> _SHORT TASK_
Please convert the rows starting at the line that contains "Click the flask Preferences icon link" and ending at the line that contains "click(208, 18)", both included, into a Markdown table with the columns Number and Content, one numbered line per table row and blank lines left out.

[Begin]

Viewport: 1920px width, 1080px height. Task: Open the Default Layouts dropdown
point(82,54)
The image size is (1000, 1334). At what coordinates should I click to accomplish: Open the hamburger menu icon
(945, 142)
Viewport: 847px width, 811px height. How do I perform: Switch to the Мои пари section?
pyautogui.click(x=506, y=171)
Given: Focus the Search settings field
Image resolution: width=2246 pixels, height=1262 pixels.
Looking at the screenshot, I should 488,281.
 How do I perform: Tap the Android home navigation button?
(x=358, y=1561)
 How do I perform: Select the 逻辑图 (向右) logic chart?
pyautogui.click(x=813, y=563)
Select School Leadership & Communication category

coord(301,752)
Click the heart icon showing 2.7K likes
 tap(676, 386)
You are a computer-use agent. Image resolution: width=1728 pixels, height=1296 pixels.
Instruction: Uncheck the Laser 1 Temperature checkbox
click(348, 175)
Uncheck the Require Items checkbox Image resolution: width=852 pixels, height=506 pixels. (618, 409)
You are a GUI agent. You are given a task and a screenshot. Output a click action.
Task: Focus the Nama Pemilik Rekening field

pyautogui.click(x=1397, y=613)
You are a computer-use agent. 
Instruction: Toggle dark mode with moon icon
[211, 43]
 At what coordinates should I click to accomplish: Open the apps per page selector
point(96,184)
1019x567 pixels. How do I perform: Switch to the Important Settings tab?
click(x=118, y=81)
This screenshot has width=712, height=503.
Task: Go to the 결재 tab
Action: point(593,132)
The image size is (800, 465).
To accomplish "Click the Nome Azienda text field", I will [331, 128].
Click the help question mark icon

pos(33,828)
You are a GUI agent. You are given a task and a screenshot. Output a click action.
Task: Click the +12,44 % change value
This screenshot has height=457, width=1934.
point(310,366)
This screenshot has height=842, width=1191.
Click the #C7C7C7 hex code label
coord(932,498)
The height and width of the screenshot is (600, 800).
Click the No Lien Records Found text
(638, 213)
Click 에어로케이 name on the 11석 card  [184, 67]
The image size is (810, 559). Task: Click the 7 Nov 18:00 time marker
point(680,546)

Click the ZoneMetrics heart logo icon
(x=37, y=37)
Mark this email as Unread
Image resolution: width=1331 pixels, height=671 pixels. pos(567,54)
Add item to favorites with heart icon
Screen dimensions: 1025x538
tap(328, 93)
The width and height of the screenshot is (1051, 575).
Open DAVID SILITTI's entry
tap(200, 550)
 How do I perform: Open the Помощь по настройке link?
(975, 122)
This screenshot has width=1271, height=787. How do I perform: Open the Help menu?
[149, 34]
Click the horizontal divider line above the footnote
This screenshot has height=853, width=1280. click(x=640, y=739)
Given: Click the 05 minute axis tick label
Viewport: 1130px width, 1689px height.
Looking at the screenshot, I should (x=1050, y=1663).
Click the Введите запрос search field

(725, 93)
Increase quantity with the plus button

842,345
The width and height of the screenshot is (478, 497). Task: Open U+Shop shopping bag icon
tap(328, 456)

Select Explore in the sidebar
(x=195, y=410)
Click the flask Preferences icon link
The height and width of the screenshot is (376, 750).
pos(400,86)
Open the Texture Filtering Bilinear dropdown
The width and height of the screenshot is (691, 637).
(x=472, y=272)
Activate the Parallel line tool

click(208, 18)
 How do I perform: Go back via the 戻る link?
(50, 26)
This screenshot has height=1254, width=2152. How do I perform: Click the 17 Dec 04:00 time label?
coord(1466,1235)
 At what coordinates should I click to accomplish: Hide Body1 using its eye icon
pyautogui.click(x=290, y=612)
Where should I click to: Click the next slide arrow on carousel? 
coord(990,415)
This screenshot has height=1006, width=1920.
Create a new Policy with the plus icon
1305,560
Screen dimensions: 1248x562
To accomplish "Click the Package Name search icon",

[End]

> _WRITTEN SOLUTION_
| Number | Content |
|---|---|
| 1 | Click the flask Preferences icon link |
| 2 | The height and width of the screenshot is (376, 750). |
| 3 | pos(400,86) |
| 4 | Open the Texture Filtering Bilinear dropdown |
| 5 | The width and height of the screenshot is (691, 637). |
| 6 | (x=472, y=272) |
| 7 | Activate the Parallel line tool |
| 8 | click(208, 18) |